— Start Text shown —

Duan Weihong (; pinyin: Duàn Wěihóng; b. December 29, 1966), also known as Whitney Duan, is a Chinese billionaire who is currently missing and believed to be held captive by Chinese government investigators on corruption charges. Prior to her arrest at Beijing’s Bulgari Hotel she owned, she was subject to a travel ban by the Chinese government. According to a 2018 report from The New York Times, Duan was detained in 2017, possibly in relation to an anti-corruption investigation into Sun Zhengcai, but there has been no official acknowledgement from the Chinese government.

— End Text shown —
— Start Dataset content —

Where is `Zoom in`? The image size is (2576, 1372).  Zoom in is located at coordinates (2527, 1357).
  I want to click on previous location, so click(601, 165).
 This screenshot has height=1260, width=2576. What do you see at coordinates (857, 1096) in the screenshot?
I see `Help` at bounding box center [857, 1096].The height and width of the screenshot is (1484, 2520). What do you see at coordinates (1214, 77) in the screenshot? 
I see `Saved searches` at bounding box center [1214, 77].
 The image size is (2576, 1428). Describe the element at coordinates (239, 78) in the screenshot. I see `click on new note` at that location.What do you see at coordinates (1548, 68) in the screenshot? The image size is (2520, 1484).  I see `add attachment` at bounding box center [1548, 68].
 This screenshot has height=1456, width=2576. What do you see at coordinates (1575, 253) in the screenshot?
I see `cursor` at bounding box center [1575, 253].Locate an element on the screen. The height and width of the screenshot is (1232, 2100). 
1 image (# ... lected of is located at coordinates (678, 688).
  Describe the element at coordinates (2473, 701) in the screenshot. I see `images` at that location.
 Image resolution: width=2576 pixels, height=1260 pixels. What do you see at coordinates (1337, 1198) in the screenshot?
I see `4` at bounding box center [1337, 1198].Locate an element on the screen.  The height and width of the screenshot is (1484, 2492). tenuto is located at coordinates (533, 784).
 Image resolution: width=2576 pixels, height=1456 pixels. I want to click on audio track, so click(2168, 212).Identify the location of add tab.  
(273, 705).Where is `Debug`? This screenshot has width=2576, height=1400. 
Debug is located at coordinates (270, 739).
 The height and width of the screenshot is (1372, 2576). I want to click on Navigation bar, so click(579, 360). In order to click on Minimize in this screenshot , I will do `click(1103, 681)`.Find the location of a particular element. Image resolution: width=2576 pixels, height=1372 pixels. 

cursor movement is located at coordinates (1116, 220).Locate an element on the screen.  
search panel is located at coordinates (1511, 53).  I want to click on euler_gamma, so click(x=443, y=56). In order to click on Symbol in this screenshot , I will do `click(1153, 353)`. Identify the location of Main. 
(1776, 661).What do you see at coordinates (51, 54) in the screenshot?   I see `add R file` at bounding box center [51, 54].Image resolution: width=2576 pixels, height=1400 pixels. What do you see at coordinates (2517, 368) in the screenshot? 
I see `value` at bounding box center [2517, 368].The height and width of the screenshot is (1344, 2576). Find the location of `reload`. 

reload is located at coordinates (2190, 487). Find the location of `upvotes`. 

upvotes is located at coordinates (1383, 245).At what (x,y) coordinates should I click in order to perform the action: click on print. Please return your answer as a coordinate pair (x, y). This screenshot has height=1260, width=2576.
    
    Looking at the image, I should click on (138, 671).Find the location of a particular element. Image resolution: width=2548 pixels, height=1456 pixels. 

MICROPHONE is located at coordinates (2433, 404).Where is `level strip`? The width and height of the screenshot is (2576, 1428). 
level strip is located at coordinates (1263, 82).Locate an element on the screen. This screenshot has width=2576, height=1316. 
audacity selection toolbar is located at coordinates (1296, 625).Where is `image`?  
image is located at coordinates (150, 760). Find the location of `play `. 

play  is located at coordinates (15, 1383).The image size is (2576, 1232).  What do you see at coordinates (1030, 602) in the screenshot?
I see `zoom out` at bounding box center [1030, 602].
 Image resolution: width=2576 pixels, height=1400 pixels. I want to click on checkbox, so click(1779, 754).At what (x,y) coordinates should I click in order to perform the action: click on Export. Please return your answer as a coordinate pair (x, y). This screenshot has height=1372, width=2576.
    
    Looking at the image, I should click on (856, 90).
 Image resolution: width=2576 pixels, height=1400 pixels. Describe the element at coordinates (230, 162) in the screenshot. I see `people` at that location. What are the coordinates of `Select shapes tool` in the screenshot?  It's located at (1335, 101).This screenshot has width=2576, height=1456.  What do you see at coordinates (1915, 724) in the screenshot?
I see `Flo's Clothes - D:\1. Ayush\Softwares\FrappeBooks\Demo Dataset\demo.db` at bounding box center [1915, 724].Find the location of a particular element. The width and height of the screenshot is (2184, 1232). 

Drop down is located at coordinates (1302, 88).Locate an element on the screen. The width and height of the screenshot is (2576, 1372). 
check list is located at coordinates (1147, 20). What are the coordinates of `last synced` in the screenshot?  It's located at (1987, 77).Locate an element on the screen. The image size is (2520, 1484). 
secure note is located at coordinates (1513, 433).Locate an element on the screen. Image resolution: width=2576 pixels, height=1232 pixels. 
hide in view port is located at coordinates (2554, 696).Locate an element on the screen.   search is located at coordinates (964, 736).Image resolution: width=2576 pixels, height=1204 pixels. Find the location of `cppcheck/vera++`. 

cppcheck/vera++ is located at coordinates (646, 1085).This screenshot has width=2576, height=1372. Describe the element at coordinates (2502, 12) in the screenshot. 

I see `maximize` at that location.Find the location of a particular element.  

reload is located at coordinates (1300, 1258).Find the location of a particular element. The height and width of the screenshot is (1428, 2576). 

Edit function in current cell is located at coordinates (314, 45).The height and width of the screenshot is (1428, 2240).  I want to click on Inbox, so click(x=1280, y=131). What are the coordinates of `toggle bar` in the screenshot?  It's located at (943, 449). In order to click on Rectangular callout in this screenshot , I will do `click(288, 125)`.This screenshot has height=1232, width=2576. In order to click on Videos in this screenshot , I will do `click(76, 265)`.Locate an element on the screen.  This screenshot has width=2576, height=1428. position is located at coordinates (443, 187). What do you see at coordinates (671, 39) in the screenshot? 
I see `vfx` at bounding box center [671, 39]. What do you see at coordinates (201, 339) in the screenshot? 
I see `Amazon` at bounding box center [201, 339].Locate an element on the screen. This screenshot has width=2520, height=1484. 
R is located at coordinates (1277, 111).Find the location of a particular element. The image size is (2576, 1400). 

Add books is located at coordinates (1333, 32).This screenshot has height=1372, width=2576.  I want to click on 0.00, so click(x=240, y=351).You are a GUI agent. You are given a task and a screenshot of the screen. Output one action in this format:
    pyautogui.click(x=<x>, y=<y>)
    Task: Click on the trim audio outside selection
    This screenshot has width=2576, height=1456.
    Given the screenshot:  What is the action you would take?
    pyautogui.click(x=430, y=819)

— End Dataset content —

- Goals -
a) From the passage on Duan Weihong, extract the stretch from "Duan Weihong (;" through "from the Chinese government.".
b) According to the passage on Duan Weihong, which publication reported in 2018 that she had been detained?
c) List every year mentioned in the passage on Duan Weihong.

- Answers to the problems -
a)
Duan Weihong (; pinyin: Duàn Wěihóng; b. December 29, 1966), also known as Whitney Duan, is a Chinese billionaire who is currently missing and believed to be held captive by Chinese government investigators on corruption charges. Prior to her arrest at Beijing’s Bulgari Hotel she owned, she was subject to a travel ban by the Chinese government. According to a 2018 report from The New York Times, Duan was detained in 2017, possibly in relation to an anti-corruption investigation into Sun Zhengcai, but there has been no official acknowledgement from the Chinese government.

b) The New York Times

c) 1966, 2018, 2017